■ Data records:
Segment Open

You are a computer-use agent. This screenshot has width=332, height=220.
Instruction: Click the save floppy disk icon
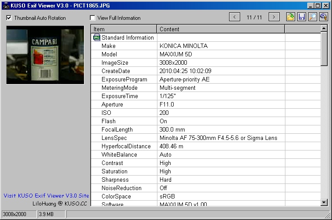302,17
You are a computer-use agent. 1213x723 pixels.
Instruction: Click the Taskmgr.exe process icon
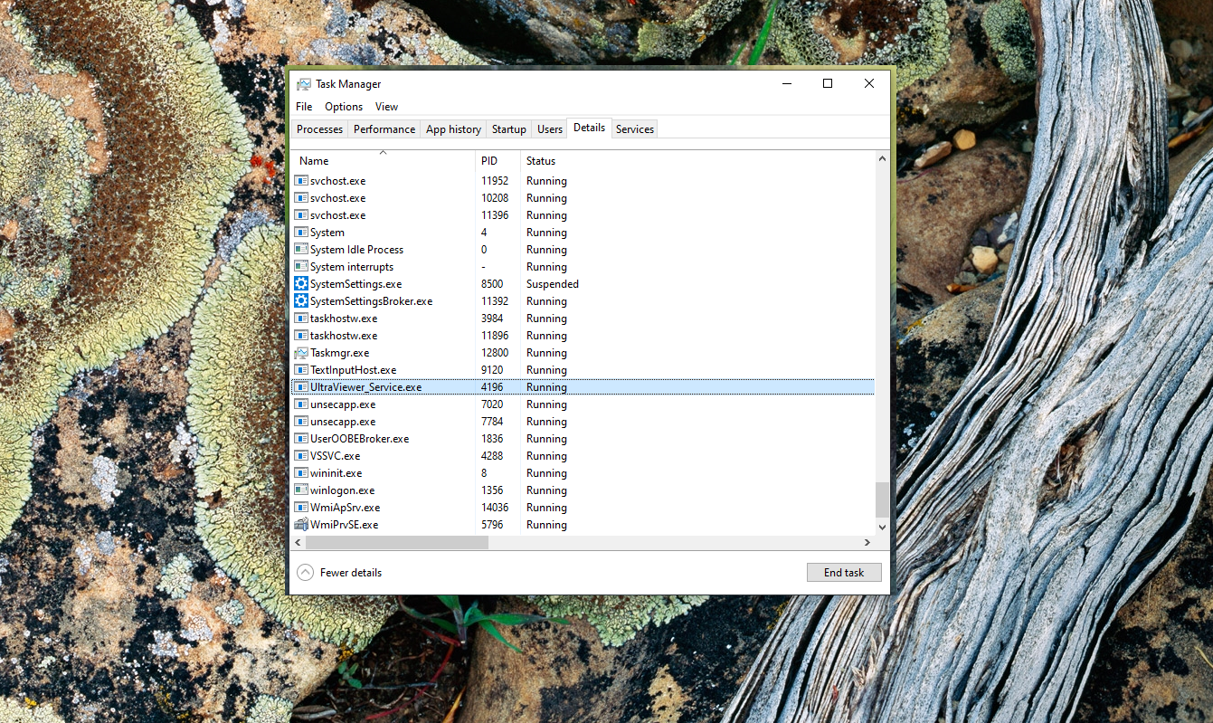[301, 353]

Segment Closed
Segment Open

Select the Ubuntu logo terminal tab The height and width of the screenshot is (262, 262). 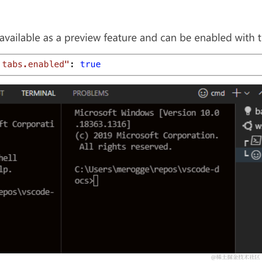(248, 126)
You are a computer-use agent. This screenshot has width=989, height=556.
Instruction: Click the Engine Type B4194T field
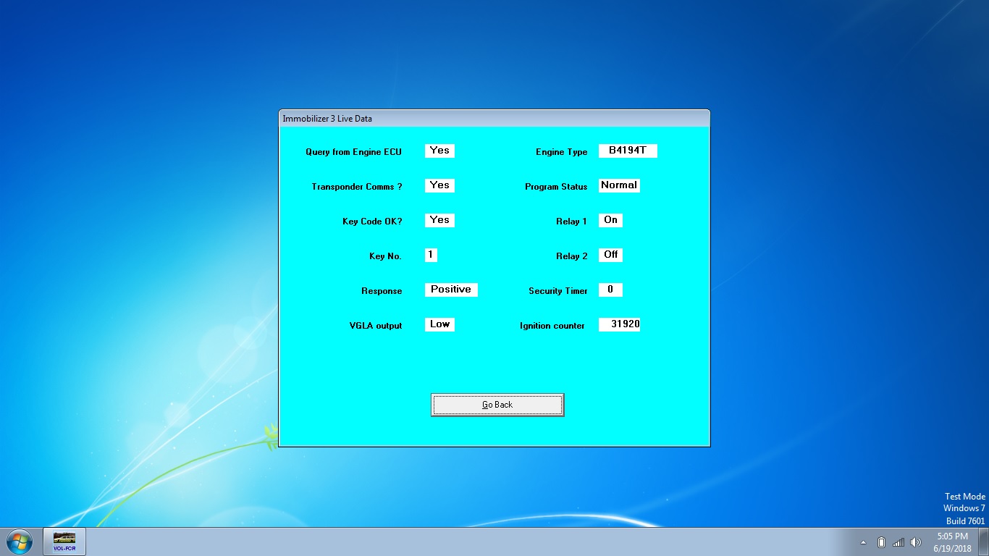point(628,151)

Segment Closed
Segment Open

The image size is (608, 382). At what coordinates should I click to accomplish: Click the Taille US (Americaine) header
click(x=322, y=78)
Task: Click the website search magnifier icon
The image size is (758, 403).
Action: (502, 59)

Segment Closed

Each line of the entries above that contains "computer" must be copied into the answer.

You are a computer-use agent. This screenshot has width=332, height=220.
You are a computer-use agent. 1213x723 pixels.
You are a computer-use agent. This screenshot has width=989, height=556.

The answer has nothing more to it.